Professor Jac Janssen, a Dutch Egyptologist now in his 80s, has been fundamental in the work at Deir el Medina (see Chapter 2). He has held the emeritus professorship of Egyptology, University of Leiden, Netherlands, for many years and is now living in the United Kingdom where he still works to further enlighten students and historians on the workmen’s village of Deir el Medina.
As a New Kingdom hieratic expert, Janssen has worked on many of the inscriptions from Deir el Medina, which has provided invaluable information regarding the day-to-day lives of everyday Egyptians.
Janssen has worked primarily on the economic side of history, publishing important books such as Commodity Prices from the Ramessid Period: An Economic Study of the Village of Necropolis Workmen at Thebes, which gives all the prices for various household goods. In 2006, he published a book on the economic use of the donkey at Deir el Medina called, not surprisingly, Donkeys at Deir el Medina.
Dr Kent Weeks, an American Egyptologist, is best known for his current work in the Valley of the Kings on the Theban Mapping Project, which resulted in the rediscovery of KV5, the tomb of the sons of Ramses II. The discovery of KV5 is a major achievement. The Theban Mapping Project began in 1978 with the goal of recording the locations of tombs, temples, and other archaeological sites and structures on the Theban west bank. This is a monumental task that will take many more years to complete.
Weeks has worked in Egyptology from the 1960s, and from 1972 taught at the American University in Cairo. Between 1977 and 1988 he returned to the United States as the assistant and then associate professor of Egyptian Archaeology at the University of California, Berkeley, before returning to the American University in Cairo for the professorship in Egyptology that he still holds.
Professor Rosalie David OBE holds numerous titles, including:
Director of the Manchester Mummy Project
Director of the KNH Centre for Biological and Forensic Studies in Egyptology at the University of Manchester. The project was set up in 2003 to enable the unique opportunity for university training in biomedical Egyptology
Director of the International Mummy Database (University of Manchester)
Director of the Schistosomiasis Investigation Project (University of Manchester)

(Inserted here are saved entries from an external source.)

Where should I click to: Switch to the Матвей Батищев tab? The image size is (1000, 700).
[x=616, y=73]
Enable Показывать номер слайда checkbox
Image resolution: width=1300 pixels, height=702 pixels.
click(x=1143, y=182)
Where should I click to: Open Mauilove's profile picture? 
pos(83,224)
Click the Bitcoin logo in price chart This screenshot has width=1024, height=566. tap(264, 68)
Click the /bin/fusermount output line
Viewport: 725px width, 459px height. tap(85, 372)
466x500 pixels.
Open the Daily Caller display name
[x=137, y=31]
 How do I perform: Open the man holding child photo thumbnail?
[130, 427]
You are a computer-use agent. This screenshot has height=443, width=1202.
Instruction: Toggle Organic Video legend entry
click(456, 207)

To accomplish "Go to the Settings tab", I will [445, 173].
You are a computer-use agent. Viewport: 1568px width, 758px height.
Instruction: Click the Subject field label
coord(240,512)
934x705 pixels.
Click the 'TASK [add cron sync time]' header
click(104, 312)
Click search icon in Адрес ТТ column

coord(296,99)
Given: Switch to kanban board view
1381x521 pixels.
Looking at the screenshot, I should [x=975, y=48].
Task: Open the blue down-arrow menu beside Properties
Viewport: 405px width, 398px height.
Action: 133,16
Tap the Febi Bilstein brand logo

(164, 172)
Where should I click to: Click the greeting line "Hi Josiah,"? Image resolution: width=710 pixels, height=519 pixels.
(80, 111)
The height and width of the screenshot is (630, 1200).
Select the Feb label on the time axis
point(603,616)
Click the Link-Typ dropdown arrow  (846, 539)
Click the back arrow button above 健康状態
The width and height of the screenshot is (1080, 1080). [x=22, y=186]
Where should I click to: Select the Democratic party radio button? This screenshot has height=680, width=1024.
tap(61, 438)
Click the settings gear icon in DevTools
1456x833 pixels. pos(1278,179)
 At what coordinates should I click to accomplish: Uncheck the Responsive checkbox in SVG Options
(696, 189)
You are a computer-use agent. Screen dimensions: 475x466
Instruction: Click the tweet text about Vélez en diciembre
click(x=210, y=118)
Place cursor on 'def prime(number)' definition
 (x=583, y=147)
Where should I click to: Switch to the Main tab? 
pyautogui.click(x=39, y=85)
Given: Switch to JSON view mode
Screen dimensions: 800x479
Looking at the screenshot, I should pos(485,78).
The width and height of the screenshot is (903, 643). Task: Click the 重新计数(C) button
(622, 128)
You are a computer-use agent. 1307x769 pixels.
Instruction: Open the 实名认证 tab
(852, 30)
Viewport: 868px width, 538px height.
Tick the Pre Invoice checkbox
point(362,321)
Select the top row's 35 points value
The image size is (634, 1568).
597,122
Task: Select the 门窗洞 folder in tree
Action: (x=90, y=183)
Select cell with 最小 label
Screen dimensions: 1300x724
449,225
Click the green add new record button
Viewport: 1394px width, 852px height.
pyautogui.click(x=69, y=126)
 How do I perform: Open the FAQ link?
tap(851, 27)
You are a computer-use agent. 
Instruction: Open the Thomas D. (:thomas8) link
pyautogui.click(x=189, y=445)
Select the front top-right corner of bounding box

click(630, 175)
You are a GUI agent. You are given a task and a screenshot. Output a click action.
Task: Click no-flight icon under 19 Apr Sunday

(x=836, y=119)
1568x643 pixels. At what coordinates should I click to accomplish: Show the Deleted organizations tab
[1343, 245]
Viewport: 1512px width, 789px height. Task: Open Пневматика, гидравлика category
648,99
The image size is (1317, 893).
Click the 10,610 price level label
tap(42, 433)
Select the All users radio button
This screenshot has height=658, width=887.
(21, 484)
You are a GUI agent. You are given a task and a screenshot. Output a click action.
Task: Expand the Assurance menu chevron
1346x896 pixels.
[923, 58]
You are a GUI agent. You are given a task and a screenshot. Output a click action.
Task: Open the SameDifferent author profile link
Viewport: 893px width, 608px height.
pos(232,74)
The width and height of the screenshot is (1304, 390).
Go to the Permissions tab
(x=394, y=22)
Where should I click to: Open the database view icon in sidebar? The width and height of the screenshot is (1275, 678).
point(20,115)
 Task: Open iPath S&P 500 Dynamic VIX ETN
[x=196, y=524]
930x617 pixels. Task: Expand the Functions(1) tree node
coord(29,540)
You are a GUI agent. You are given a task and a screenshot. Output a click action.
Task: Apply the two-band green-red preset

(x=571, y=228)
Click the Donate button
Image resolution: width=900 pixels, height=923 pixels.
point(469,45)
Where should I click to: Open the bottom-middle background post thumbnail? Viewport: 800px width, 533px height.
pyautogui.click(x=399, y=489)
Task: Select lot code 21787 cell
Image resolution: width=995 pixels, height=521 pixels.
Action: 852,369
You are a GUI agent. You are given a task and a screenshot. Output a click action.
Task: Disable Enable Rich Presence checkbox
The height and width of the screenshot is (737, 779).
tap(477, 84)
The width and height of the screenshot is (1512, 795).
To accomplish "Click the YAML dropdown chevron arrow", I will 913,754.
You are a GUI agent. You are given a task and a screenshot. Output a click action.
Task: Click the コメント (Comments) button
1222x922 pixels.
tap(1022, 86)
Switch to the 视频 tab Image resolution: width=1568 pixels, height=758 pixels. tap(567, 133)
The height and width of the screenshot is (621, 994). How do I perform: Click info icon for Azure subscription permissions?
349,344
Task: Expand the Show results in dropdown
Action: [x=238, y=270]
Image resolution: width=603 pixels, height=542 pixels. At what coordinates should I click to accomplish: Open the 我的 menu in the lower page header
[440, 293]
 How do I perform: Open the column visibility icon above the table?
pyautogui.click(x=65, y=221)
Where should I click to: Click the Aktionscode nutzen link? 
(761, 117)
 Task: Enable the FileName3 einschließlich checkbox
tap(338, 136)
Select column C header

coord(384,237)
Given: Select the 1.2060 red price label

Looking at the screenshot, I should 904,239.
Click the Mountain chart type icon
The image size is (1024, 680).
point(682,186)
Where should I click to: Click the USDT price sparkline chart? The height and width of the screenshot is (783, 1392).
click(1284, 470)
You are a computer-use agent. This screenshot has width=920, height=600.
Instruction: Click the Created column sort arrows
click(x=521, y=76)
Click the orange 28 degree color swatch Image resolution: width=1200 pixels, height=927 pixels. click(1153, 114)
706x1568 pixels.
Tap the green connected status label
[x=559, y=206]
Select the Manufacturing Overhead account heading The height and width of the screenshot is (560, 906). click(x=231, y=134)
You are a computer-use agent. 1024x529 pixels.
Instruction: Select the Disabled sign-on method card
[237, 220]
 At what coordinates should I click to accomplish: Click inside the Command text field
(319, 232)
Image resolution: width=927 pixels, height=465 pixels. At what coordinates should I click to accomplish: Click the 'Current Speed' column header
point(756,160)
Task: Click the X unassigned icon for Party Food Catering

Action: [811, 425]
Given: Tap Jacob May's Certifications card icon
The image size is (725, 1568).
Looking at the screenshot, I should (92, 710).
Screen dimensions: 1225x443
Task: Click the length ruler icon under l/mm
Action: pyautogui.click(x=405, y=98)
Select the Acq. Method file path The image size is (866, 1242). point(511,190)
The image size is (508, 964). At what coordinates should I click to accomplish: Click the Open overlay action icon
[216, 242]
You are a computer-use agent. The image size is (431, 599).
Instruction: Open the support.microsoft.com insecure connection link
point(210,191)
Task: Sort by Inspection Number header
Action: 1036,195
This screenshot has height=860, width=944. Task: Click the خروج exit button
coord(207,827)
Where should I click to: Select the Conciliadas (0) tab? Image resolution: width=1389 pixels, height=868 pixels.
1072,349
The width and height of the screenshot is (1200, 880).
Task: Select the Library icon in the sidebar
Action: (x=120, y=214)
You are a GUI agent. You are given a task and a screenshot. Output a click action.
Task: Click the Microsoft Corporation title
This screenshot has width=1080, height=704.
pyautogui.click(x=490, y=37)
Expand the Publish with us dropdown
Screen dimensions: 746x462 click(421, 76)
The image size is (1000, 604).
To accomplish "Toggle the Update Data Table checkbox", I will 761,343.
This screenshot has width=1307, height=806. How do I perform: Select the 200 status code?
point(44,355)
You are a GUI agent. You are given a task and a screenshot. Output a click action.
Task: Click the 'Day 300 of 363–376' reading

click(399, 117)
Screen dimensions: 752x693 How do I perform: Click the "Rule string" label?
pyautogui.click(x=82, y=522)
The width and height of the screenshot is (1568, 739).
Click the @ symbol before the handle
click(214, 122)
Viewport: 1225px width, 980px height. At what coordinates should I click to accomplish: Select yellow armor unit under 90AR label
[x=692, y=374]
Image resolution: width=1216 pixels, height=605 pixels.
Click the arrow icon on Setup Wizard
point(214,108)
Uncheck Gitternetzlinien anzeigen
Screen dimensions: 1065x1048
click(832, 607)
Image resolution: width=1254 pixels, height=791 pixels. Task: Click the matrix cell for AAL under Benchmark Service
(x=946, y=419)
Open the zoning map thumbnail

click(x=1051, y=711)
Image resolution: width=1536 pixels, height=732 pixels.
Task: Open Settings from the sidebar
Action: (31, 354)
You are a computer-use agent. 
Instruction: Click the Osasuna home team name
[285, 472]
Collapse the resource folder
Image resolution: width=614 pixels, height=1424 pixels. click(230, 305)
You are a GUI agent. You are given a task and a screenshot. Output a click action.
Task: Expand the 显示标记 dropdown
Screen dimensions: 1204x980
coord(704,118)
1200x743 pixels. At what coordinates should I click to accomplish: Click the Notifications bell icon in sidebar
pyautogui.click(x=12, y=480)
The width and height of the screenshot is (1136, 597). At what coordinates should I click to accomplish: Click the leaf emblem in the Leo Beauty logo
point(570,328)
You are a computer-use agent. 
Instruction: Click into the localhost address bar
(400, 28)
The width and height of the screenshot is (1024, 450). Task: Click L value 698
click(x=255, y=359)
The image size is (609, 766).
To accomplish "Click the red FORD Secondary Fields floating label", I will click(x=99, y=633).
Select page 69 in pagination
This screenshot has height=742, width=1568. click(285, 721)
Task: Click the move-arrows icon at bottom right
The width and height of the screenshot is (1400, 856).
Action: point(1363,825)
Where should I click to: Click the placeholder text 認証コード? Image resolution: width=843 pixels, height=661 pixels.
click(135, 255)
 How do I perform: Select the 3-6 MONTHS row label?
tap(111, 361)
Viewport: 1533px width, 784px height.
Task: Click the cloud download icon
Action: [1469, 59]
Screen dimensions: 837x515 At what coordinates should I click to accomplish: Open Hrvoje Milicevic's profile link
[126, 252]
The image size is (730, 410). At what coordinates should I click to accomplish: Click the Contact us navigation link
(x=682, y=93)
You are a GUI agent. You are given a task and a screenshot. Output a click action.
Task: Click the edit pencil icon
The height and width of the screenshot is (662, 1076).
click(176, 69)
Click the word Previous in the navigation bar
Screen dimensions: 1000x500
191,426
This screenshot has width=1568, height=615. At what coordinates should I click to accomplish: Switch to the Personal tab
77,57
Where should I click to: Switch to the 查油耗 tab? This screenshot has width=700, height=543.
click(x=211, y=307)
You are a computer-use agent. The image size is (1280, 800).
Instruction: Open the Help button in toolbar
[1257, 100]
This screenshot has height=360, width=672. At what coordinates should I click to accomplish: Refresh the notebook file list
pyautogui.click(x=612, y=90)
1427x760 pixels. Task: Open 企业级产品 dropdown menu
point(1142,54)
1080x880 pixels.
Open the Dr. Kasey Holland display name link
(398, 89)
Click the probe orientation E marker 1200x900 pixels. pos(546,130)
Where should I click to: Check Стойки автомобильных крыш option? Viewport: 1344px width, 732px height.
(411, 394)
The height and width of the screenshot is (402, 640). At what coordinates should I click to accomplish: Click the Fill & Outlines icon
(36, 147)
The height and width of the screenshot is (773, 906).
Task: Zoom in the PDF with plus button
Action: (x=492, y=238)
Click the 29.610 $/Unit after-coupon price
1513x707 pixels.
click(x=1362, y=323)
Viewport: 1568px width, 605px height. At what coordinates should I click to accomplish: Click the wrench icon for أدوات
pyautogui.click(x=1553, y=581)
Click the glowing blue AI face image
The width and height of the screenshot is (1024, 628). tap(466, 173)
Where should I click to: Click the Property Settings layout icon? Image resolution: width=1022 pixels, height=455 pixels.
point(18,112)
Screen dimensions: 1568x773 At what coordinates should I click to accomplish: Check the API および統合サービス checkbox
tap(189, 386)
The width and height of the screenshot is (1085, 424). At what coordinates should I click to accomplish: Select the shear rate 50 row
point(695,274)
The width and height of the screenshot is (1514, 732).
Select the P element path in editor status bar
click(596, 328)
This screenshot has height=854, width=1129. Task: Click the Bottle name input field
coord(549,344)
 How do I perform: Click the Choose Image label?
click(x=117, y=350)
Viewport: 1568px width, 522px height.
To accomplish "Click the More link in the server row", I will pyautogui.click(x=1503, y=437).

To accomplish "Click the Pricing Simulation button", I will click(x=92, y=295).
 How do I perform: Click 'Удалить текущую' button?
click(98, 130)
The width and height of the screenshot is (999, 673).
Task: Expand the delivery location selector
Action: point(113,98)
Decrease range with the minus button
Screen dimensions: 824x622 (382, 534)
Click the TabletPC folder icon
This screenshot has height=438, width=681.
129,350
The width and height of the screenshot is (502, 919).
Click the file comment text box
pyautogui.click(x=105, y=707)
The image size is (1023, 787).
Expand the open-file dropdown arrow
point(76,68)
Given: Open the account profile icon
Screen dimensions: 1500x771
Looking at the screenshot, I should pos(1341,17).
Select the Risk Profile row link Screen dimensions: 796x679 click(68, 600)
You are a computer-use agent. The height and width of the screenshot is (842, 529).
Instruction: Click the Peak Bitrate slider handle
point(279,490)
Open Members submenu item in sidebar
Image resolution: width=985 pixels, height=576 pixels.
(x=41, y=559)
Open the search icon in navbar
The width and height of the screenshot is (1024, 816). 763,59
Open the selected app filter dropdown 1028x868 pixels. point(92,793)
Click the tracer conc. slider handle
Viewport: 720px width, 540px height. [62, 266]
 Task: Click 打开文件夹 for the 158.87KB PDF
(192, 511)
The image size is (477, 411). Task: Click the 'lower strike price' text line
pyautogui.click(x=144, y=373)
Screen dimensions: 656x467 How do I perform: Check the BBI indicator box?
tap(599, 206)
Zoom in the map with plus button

Professor David set up the Manchester Mummy Project in order to study the 24 human and 34 animal mummies in the Manchester Museum collection. Before the project was set up, mummies were X-rayed using portable equipment in galleries or in situ at the find site. Manchester now provides permanent facilities for ongoing mummy-related research. Recent successes include discovering the DNA of a schistosomiasis (bilharzia) worm found inside one of the mummies.
Manchester is also home to a tissue bank, which includes a collection of Egyptian mummified tissue from mummies held in various international museums. The tissue bank is a modern resource for DNA, which can provide information about these Egyptians of the past, and a real pioneering project.
Professor David is the first female Egyptology professor in the United Kingdom and has taught Egyptology for more than 25 years. She received an OBE from the Queen in recognition of her services to Egyptology in the New Year Honours List of 2003.